One of the biggest questions consumers face when dealing with septic system troubles is ‘what is the cost going to be to have a new system installed on my property’. While pricing varies greatly throughout the country, the cost of your home seems to play a role in the cost of a new system.
In many areas, a new drain field or leach field can be installed for about 5000.00 to 12000.00 for a traditional system while in others that cost can skyrocket to 35,000.00 to 65,000.00 or more! Some homeowners simply do not have that amount of disposable cash laying around and opt to have a ‘construction buddy’ do the work without obtaining proper permits or licensing. While this method may shave a few thousand dollars off the current bill, having a fly-by-night install poses a lot of legal and financial risks. If the town inspector finds out, or you sell the property and the new buyers demand permit records, your can face legal costs far in excess of what it would have set you back installing the system ‘on the books’.
Some of the less expensive systems on the market may perform terribly compared to more traditional systems which utilize a pipe and stone drain field method. You will need soil tests so that the local engineer can design a system suitable for your soils and based off of what the township currently considers ‘code’.

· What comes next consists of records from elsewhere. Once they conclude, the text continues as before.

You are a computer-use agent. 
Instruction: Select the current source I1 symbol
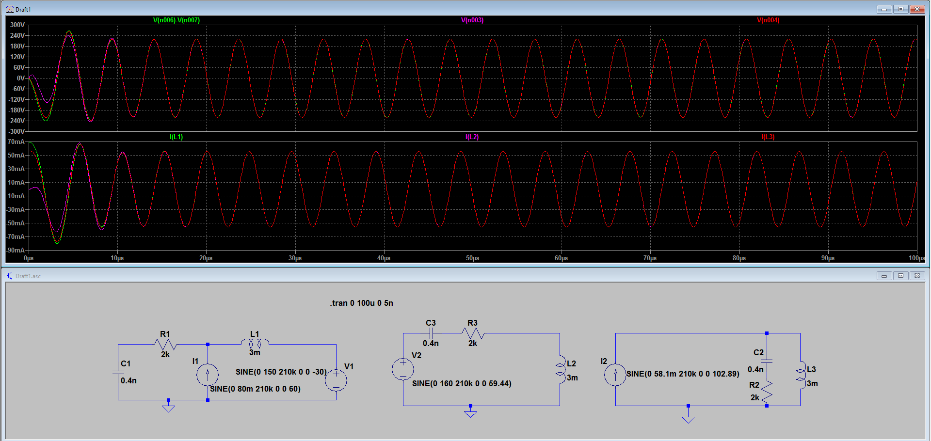[x=208, y=375]
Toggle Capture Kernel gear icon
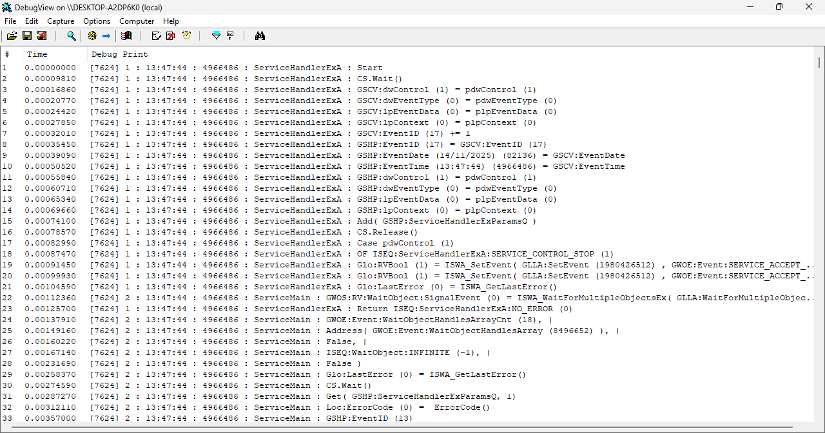Screen dimensions: 825x433 (92, 36)
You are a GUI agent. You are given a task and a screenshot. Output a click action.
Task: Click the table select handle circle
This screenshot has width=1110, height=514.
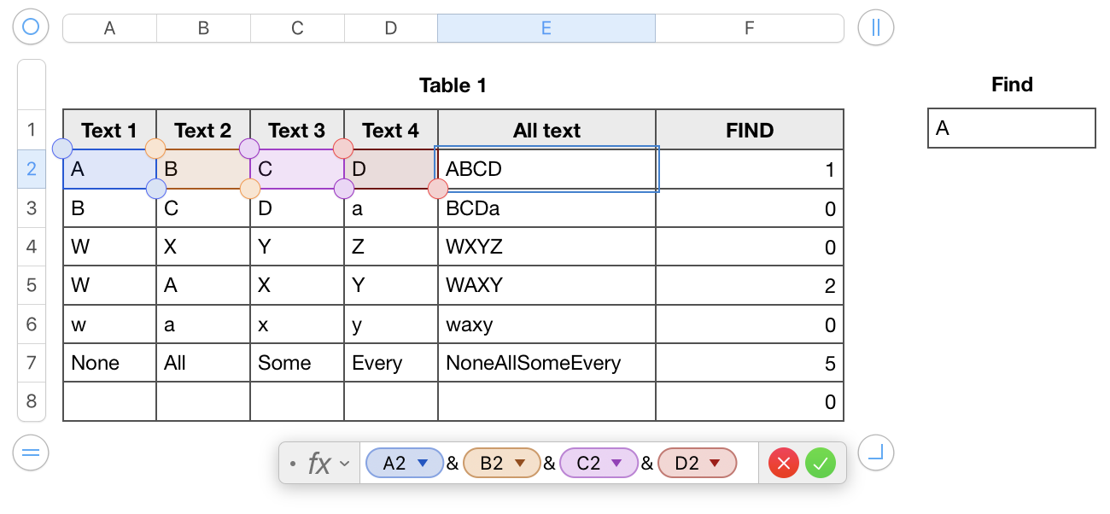click(31, 27)
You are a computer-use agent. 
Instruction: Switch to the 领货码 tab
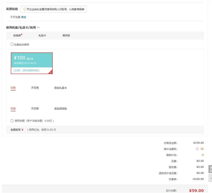click(x=66, y=35)
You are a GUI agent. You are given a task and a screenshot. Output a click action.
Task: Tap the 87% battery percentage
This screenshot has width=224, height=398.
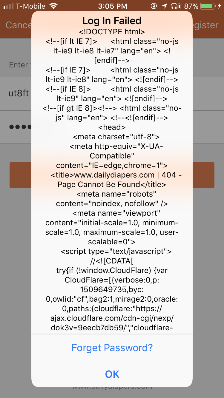click(x=191, y=6)
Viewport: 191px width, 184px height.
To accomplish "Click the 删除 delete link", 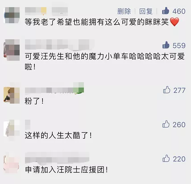I will tap(124, 11).
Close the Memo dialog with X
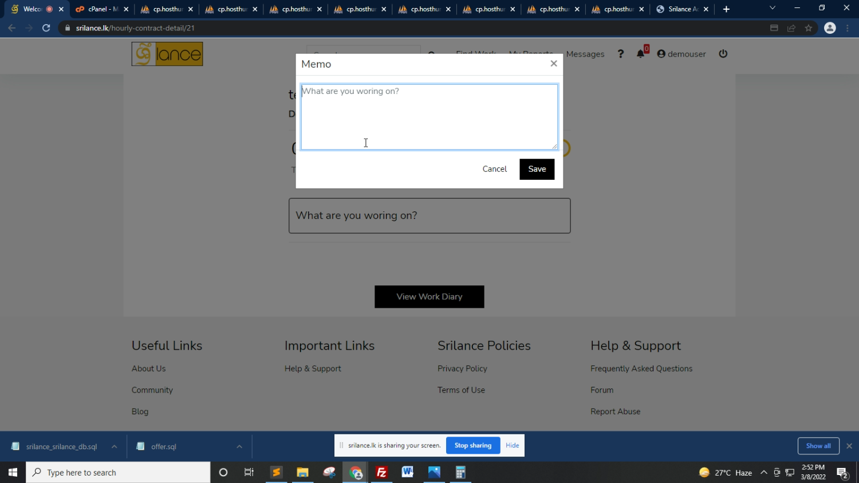Image resolution: width=859 pixels, height=483 pixels. [x=553, y=64]
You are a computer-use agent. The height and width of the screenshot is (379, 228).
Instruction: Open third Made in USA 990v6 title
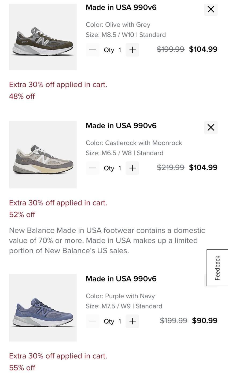click(x=121, y=279)
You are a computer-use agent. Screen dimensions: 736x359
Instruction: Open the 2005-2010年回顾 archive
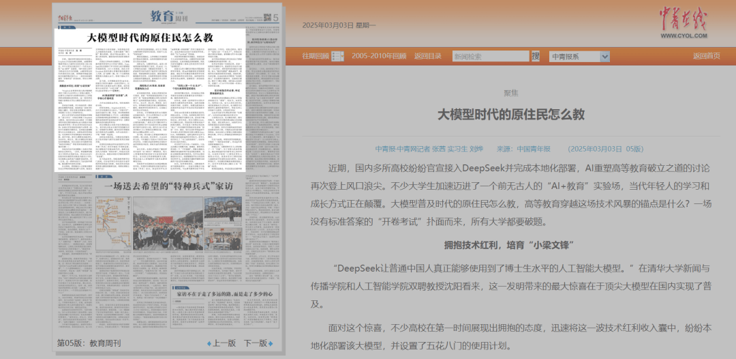pos(379,56)
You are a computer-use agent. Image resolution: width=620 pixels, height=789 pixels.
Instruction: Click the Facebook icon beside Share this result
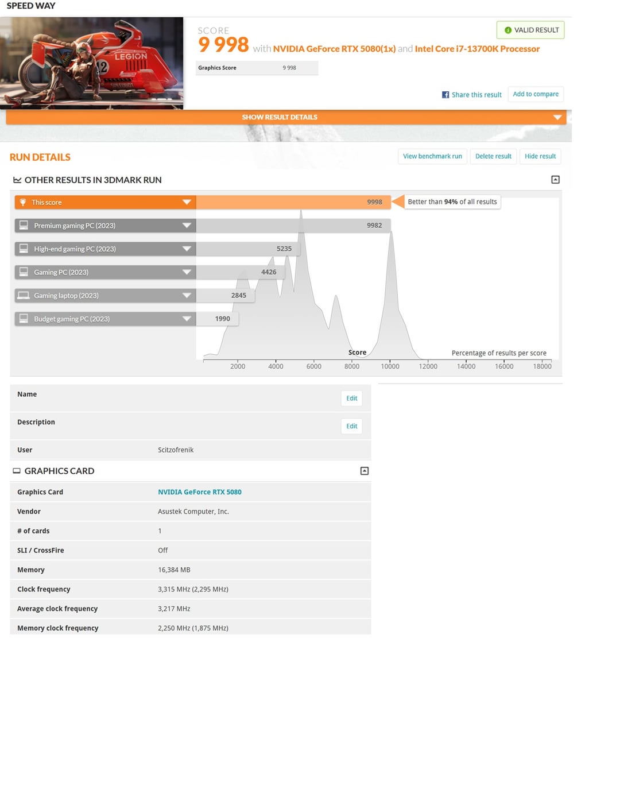[445, 95]
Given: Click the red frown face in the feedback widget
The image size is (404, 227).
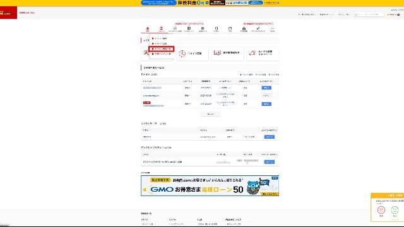Looking at the screenshot, I should [381, 210].
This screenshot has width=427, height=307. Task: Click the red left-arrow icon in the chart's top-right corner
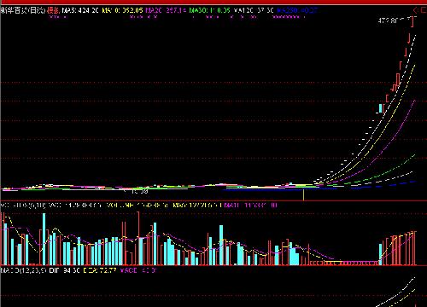tap(415, 10)
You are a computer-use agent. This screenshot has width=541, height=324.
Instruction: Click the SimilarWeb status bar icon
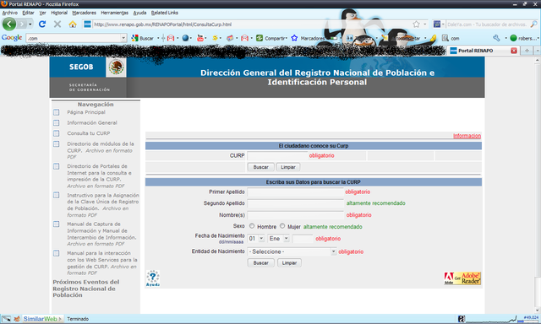(x=40, y=319)
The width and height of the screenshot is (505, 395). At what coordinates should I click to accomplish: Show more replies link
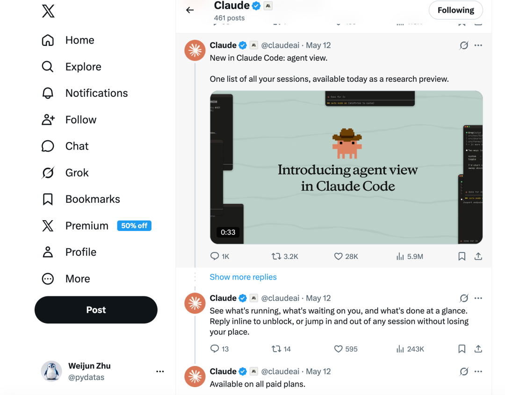(x=243, y=277)
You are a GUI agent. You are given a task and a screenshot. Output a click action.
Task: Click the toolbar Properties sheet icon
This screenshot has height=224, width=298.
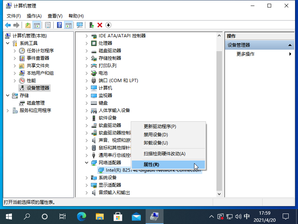(x=48, y=25)
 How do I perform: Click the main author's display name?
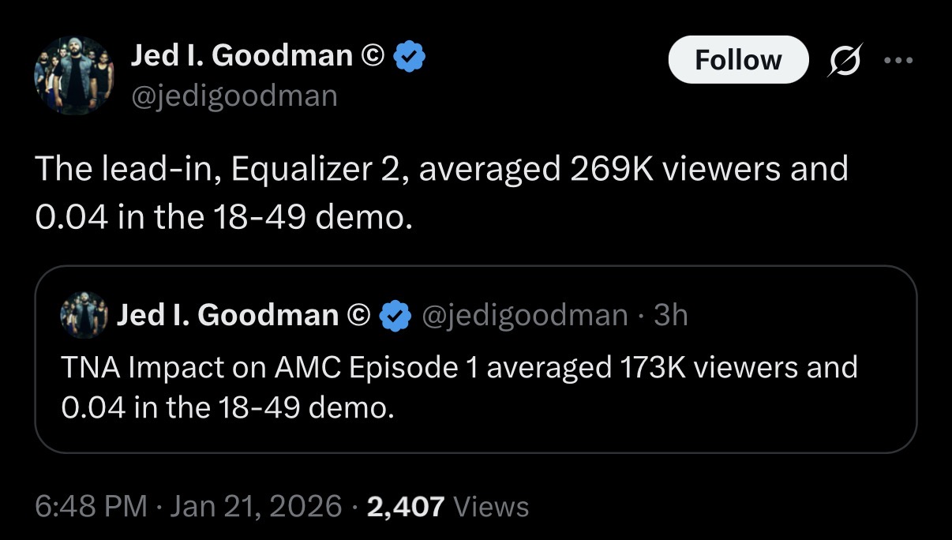click(x=241, y=55)
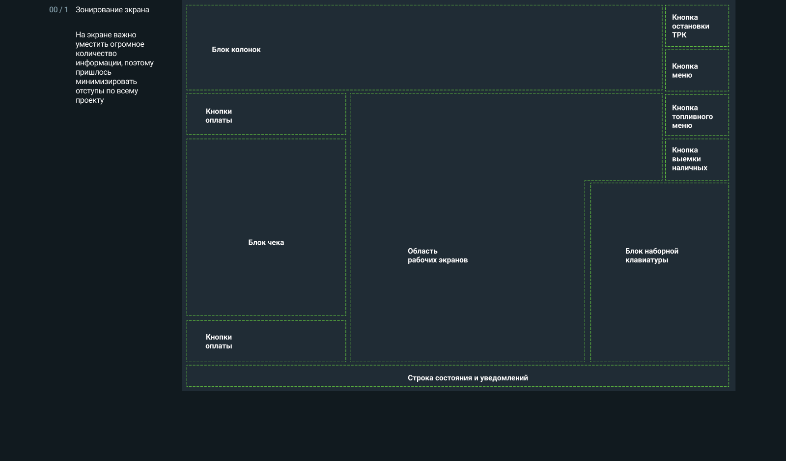This screenshot has width=786, height=461.
Task: Click the word 'наличных' in cash withdrawal label
Action: coord(689,168)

In some cases the recommended system falls within the ‘under 10k’ range while other homeowners need 2 or 3 stage systems which can shoot the price up considerably. Many new systems must have a multi-chamber, pump chamber, pretreatment tank and on top of all that, needs to be a mound type system.
Mound systems are somewhat of a double-hit to your finances. Not only are they more costly that traditional systems, you wind up paying again if you decide to sell your home. You see, when new buyers are in the market for a home, they are looking at many properties in a specific price range which suits their budget. If there are 3 homes on the market, all in your price range and all somewhat similar in amenities to yours, which home do you think the buyers will lean towards when yours is the only home in their range that has a giant septic hill in the back yard?
Most buyers will actually pay more to avoid a home with a mound type system simply as a result of the stigma attached to that type of system. In order to be competitive with non-mound homes, you may need to reduce your asking price to help return attractiveness to your property.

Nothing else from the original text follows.